What the exercise asks → The records below are to be repeated in full, exactly as they are.

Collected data
==*==

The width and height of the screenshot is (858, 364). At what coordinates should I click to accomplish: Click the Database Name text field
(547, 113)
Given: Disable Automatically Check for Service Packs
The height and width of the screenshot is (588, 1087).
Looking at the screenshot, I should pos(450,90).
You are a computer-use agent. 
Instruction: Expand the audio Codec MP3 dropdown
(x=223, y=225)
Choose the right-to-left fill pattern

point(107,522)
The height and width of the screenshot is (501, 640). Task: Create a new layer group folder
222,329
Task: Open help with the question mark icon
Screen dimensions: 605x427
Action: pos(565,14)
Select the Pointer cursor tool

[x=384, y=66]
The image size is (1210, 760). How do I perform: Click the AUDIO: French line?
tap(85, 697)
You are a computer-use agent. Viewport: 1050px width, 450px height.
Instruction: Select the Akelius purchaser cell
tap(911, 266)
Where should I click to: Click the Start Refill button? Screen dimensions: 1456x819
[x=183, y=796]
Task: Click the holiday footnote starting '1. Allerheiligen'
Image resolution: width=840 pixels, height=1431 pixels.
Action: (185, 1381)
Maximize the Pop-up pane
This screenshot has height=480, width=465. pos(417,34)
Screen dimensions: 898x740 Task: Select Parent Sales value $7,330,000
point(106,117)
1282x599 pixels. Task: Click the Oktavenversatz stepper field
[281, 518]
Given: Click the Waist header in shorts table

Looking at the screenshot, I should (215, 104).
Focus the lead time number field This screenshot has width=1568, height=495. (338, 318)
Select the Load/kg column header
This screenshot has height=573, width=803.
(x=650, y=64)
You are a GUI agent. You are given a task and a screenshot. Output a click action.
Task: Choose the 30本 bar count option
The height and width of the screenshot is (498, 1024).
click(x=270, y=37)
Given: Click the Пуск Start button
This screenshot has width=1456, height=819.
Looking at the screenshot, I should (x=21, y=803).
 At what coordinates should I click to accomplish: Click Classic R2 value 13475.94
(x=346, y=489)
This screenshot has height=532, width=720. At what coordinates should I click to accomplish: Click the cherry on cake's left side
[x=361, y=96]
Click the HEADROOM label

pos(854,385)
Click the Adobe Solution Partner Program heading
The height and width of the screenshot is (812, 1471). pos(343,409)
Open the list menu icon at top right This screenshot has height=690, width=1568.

==*==

Response to the exercise →
The width and height of the screenshot is (858, 364). At what coordinates should I click to accomplish: Click the Database Name text field
(547, 113)
Given: Disable Automatically Check for Service Packs
The height and width of the screenshot is (588, 1087).
Looking at the screenshot, I should pos(450,90).
You are a computer-use agent. 
Instruction: Expand the audio Codec MP3 dropdown
(x=223, y=225)
Choose the right-to-left fill pattern

point(107,522)
The height and width of the screenshot is (501, 640). Task: Create a new layer group folder
222,329
Task: Open help with the question mark icon
Screen dimensions: 605x427
Action: pos(565,14)
Select the Pointer cursor tool

[x=384, y=66]
The image size is (1210, 760). How do I perform: Click the AUDIO: French line?
tap(85, 697)
You are a computer-use agent. Viewport: 1050px width, 450px height.
Instruction: Select the Akelius purchaser cell
tap(911, 266)
Where should I click to: Click the Start Refill button? Screen dimensions: 1456x819
[x=183, y=796]
Task: Click the holiday footnote starting '1. Allerheiligen'
Image resolution: width=840 pixels, height=1431 pixels.
Action: (185, 1381)
Maximize the Pop-up pane
This screenshot has height=480, width=465. pos(417,34)
Screen dimensions: 898x740 Task: Select Parent Sales value $7,330,000
point(106,117)
1282x599 pixels. Task: Click the Oktavenversatz stepper field
[281, 518]
Given: Click the Waist header in shorts table

Looking at the screenshot, I should (215, 104).
Focus the lead time number field This screenshot has width=1568, height=495. (338, 318)
Select the Load/kg column header
This screenshot has height=573, width=803.
(x=650, y=64)
You are a GUI agent. You are given a task and a screenshot. Output a click action.
Task: Choose the 30本 bar count option
The height and width of the screenshot is (498, 1024).
click(x=270, y=37)
Given: Click the Пуск Start button
This screenshot has width=1456, height=819.
Looking at the screenshot, I should (x=21, y=803).
 At what coordinates should I click to accomplish: Click Classic R2 value 13475.94
(x=346, y=489)
This screenshot has height=532, width=720. At what coordinates should I click to accomplish: Click the cherry on cake's left side
[x=361, y=96]
Click the HEADROOM label

pos(854,385)
Click the Adobe Solution Partner Program heading
The height and width of the screenshot is (812, 1471). pos(343,409)
Open the list menu icon at top right This screenshot has height=690, width=1568.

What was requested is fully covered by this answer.